## WHAT THIS TASK INVOLVES:
From the first record through the last, copy each one exactly.

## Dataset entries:
-=-=-

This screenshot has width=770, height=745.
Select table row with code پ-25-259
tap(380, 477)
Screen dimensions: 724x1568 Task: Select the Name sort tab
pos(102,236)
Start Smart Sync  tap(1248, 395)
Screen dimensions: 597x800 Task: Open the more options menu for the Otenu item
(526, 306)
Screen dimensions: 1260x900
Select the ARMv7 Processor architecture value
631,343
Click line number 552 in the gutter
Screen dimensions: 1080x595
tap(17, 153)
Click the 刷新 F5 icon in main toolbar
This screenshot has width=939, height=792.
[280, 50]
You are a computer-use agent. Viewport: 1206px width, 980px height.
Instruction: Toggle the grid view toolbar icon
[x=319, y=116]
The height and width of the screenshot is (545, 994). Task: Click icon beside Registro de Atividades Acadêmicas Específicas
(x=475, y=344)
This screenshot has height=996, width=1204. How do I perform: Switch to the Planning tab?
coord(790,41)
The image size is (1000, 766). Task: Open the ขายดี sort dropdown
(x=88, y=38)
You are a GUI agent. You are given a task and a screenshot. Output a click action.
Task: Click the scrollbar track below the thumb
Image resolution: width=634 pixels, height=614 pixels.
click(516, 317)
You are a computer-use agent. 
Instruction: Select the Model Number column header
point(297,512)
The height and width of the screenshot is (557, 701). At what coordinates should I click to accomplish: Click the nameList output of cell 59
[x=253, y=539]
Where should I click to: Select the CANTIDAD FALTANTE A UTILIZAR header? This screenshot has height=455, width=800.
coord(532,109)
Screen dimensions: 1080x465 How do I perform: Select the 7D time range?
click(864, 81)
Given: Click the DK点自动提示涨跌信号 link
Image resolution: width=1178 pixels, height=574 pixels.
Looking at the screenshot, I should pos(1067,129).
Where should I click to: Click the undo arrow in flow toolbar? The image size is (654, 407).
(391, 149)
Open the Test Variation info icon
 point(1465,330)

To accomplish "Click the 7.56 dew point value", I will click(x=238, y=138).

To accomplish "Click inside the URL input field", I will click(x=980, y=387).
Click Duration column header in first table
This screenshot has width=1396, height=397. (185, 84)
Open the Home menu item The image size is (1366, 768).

-=-=-

## RESULT OF THE TASK:
This screenshot has width=770, height=745.
Select table row with code پ-25-259
tap(380, 477)
Screen dimensions: 724x1568 Task: Select the Name sort tab
pos(102,236)
Start Smart Sync  tap(1248, 395)
Screen dimensions: 597x800 Task: Open the more options menu for the Otenu item
(526, 306)
Screen dimensions: 1260x900
Select the ARMv7 Processor architecture value
631,343
Click line number 552 in the gutter
Screen dimensions: 1080x595
tap(17, 153)
Click the 刷新 F5 icon in main toolbar
This screenshot has width=939, height=792.
[280, 50]
You are a computer-use agent. Viewport: 1206px width, 980px height.
Instruction: Toggle the grid view toolbar icon
[x=319, y=116]
The height and width of the screenshot is (545, 994). Task: Click icon beside Registro de Atividades Acadêmicas Específicas
(x=475, y=344)
This screenshot has height=996, width=1204. How do I perform: Switch to the Planning tab?
coord(790,41)
The image size is (1000, 766). Task: Open the ขายดี sort dropdown
(x=88, y=38)
You are a GUI agent. You are given a task and a screenshot. Output a click action.
Task: Click the scrollbar track below the thumb
Image resolution: width=634 pixels, height=614 pixels.
click(516, 317)
You are a computer-use agent. 
Instruction: Select the Model Number column header
point(297,512)
The height and width of the screenshot is (557, 701). At what coordinates should I click to accomplish: Click the nameList output of cell 59
[x=253, y=539]
Where should I click to: Select the CANTIDAD FALTANTE A UTILIZAR header? This screenshot has height=455, width=800.
coord(532,109)
Screen dimensions: 1080x465 How do I perform: Select the 7D time range?
click(864, 81)
Given: Click the DK点自动提示涨跌信号 link
Image resolution: width=1178 pixels, height=574 pixels.
Looking at the screenshot, I should pos(1067,129).
Where should I click to: Click the undo arrow in flow toolbar? The image size is (654, 407).
(391, 149)
Open the Test Variation info icon
 point(1465,330)

To accomplish "Click the 7.56 dew point value", I will click(x=238, y=138).

To accomplish "Click inside the URL input field", I will click(x=980, y=387).
Click Duration column header in first table
This screenshot has width=1396, height=397. (185, 84)
Open the Home menu item The image size is (1366, 768).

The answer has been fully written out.